Doesn't seem to be the issue, I updated the sound driver and the freezes are still happening.

 
if a actual crash memory dump does not complete, I would check to make sure that the drive has proper space free, then make sure the c:\pagefile.sys is large about the size of the actively used memory. I might also move the c: drive to the primary SATA port (the one that is directly supported by the CPU which is often the slower SATA controller) or I would update the drivers for the CPU chipset and any usb 3.0 external chips drivers. if you have a SSD you might look for firmware updates but I generally only see this problem with old firmware releases before 2013.
it would also be a good idea to download and run crystaldiskinfo.exe to read the smart data from the various drives. (it also shows the firmware number)
----
there are a lot of causes of a system "freeze" conflicts with sound drivers messing up the GPU is just the most common.
with newer motherboards the USB subsystems can be running thru the PCI/e bus and disrupt the GPU, SSD firmware can do the same.

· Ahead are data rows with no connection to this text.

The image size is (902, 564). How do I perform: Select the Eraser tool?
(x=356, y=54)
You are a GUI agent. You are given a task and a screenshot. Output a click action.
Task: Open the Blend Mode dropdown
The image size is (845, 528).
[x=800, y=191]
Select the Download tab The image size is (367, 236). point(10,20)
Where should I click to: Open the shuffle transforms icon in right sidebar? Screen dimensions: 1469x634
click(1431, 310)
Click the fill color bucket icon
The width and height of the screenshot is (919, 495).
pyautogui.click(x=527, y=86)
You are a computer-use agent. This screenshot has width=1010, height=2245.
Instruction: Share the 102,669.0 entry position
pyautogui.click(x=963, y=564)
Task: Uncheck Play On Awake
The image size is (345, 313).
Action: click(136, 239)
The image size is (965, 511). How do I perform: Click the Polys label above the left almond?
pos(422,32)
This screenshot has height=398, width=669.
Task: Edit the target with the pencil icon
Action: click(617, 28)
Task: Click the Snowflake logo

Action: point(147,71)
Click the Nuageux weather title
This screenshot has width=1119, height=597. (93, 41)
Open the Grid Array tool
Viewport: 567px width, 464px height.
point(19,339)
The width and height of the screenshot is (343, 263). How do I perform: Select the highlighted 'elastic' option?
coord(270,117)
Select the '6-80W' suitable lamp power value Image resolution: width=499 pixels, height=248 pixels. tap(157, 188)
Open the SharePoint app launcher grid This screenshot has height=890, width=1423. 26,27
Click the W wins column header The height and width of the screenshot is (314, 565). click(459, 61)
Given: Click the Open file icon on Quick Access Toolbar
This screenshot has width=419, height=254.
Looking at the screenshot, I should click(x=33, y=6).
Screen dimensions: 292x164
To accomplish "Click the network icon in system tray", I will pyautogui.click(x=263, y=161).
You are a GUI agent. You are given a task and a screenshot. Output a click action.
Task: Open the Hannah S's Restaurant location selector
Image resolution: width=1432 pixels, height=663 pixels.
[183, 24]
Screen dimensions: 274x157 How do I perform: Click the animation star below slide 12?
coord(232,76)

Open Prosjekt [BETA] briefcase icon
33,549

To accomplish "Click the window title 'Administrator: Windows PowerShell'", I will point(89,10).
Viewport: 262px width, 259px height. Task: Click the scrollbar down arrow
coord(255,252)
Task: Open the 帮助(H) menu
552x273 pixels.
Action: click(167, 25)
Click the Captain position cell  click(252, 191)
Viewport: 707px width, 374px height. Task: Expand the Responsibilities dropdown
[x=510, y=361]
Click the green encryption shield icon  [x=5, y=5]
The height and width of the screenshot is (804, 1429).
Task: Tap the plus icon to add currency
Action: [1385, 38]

Best thing to do would be to start cmd.exe or powershell and turn on the windows debugging flags via:
verifier.exe /standard /all
then change your memory dump type from minidump to a kernel memory dump.
then google how to force a memory dump via keyboard, make the registry setting changes and reboot the system.

the next time the system locks up, you force a memory dump and put it on a cloud server like Microsoft one drive, share it for public access and post a link. Someone with a debugger can see where the system is hanging or look for why the system is not correctly responding.

note: be sure to know how to get into windows safe mode, in case the system bugchecks during boot. This is so you can run the command verifier.exe /reset to turn of the special debugging.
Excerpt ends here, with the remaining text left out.